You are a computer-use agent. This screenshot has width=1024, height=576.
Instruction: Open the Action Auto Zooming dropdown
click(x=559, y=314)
★ ★ ★ ★ ★
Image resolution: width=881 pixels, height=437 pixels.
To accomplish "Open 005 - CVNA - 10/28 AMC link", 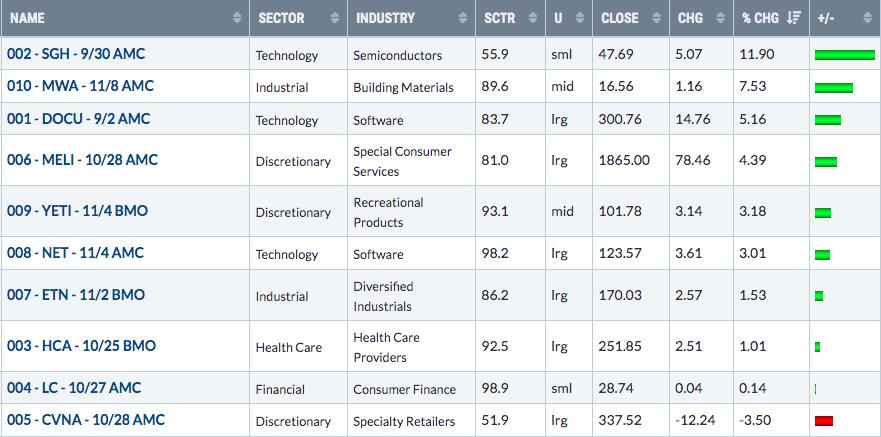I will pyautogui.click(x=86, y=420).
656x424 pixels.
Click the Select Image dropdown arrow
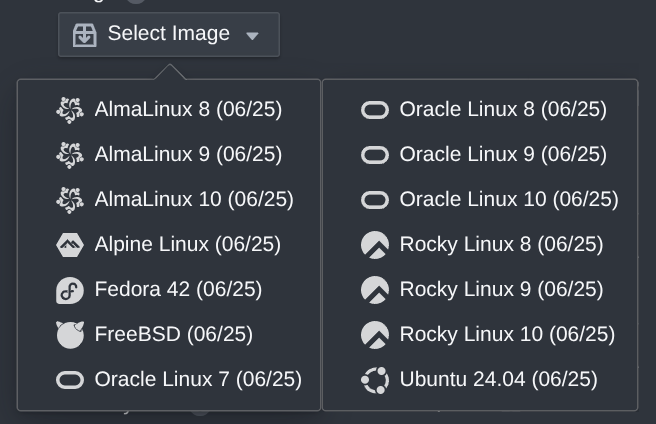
★ ★ ★ ★ ★
**PROMPT**
Show all lines of the material in which the word "width" can be found.

**RESPONSE AREA**
You are a computer-use agent. This screenshot has width=1024, height=576.
Image resolution: width=881 pixels, height=437 pixels.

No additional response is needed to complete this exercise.